Key metric continues to blow "slowdown" out of the water

Economic slowdown? Risk of hard landing? Car sales rose 24.5 percent in August to cap off a 13-percent increase YTD. Gordon Chang, Jim Chanos, Kyle Bass and the like must be shaking their heads in disgust. China should long have completely melted down by now, long bread lines should long ago have formed in its cities, and the communist regime should be on its last legs.

So successful has the tax cut on small passenger vehicles last October been that a strong case is now being made to make them permanent...what squeezes margins at Chinese and foreign automakers alike will continue to provide a boon to Chinese consumers, on whose shoulders the economy's transition increasingly rests.

Along with rapidly growing residential mortgages, the boom in auto financing is likewise a pillar of the government policy to grow the household slice of the total debt pie and whittle back the corporate slice with the concomitant boost to consumer demand and thereby corporate profitability.

The strong growth of the auto sector alone lends credence to the overall increase in industrial profitability in China in 2016 - after real estate and infrastructure, transport is the main pillar of demand across the entire breadth of capacity-brimming industrial segments nationwide.

With August factory-gate deflation down to just 0.8 percent (from 1.7 percent in July), even as August consumer price inflation has moderated to 1.3 percent, signs are unmistakable that the economy is approaching a healthy pricing equilibrium that strikes the right balance between corporate profitability and consumer affordability, which will be essential to capping and reducing the country's debt-to-GDP ratio.

The PPI figure is particularly startling: it stood at -5.9 percent, i.e. nearly 6 percent deflation, at year-end 2015: in just eight months, it's more than five-sixths of the way back to neutral, belying all the repeated claims that Beijing's policies are still backsliding and the country's economic prospects are still deteriorating.

If anything, before long things might be stable enough at a level satisfactory enough that a real danger of complacency could return to threaten the communist authorities: that would be quite the irony, given what China's gone through in just the last 15 months.
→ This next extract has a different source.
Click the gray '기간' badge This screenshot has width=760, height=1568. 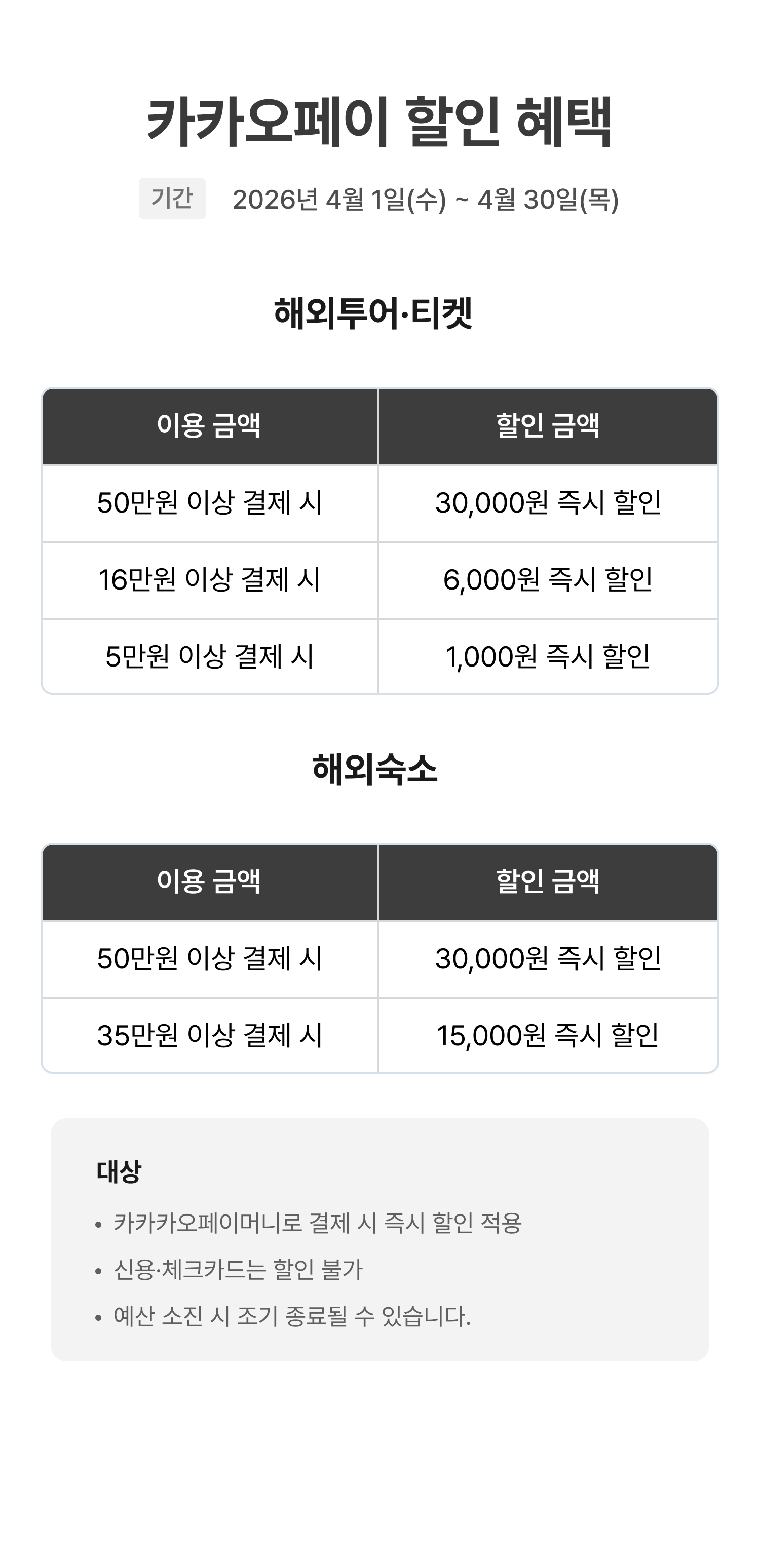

Thankfully, things remain dire in much of the economy and much of the country. As it is, many foot-dragging party officials apparently still need a good kick in the butt in terms of implementing reforms to boost private investment, the stall-out of which remains the biggest threat to recovery.
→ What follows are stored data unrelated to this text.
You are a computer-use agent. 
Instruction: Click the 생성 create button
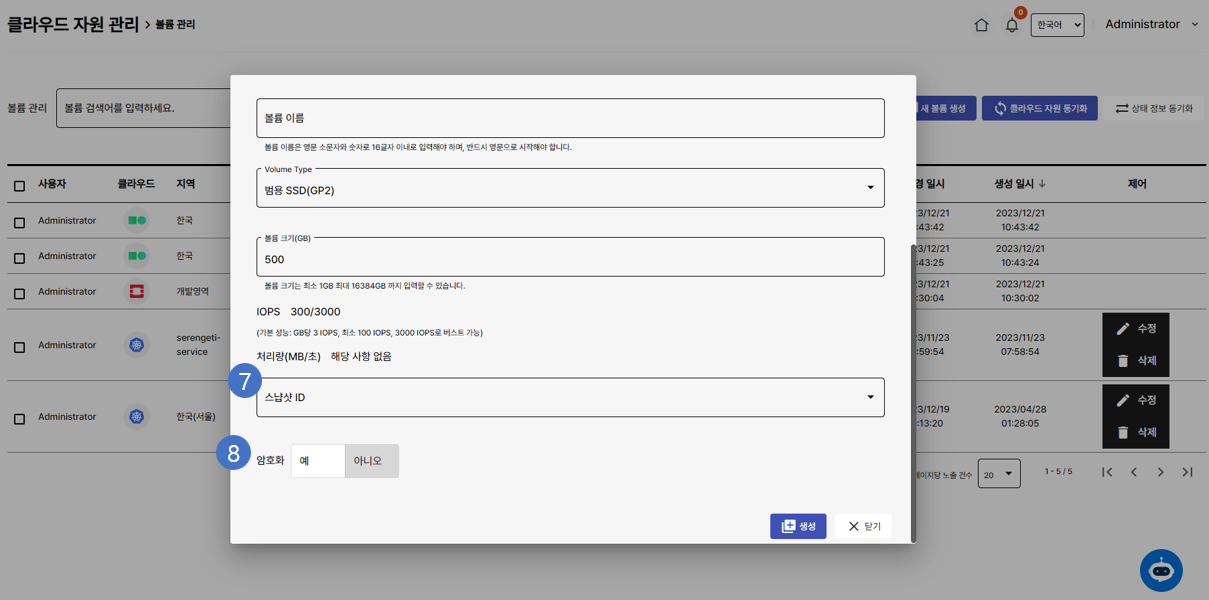[x=798, y=526]
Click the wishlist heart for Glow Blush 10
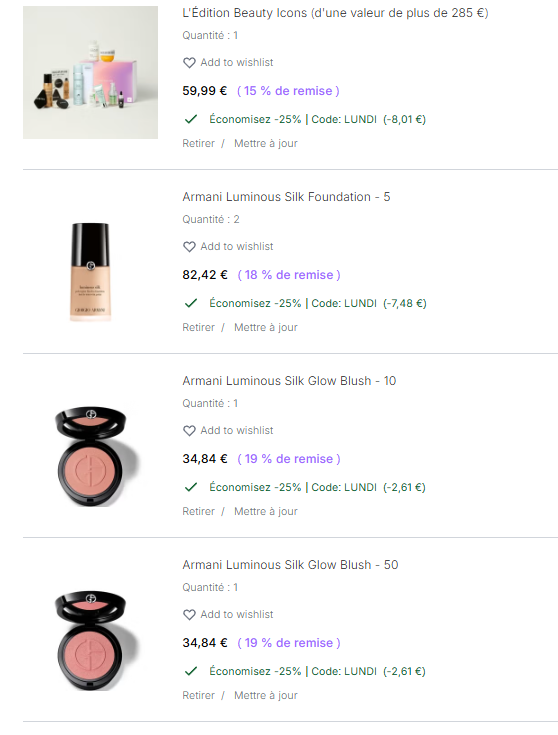This screenshot has width=558, height=735. tap(189, 430)
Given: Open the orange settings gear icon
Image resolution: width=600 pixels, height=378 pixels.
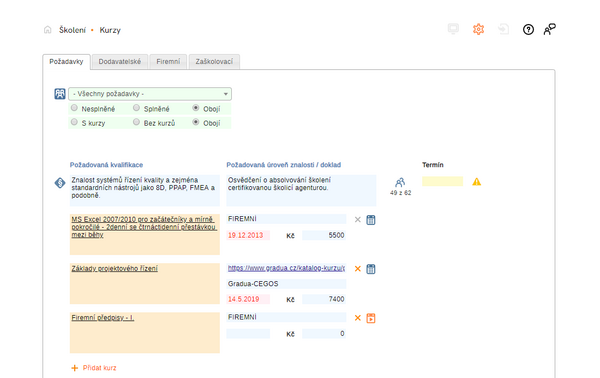Looking at the screenshot, I should 478,29.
But the vehicle sales, especially if double-digit or high single-digit expansions persist with extended incentives for consumers, are already a resounding refutation to everyone who's staked either reputation or hard-earned money (or both) on a Chinese crash. It even has another silver lining: the ferocity of competition between Chinese and foreign carmakers alike is likely to put sustained pressure on retail prices, as the big players in an increasingly cutthroat market are forced to compensate for squeezed dealer margins (as little as $10 per premium car now, per above Bloomberg piece) with more sheer volume. That won't just be great news for Chinese consumers: it's a shot in the arm for everyone.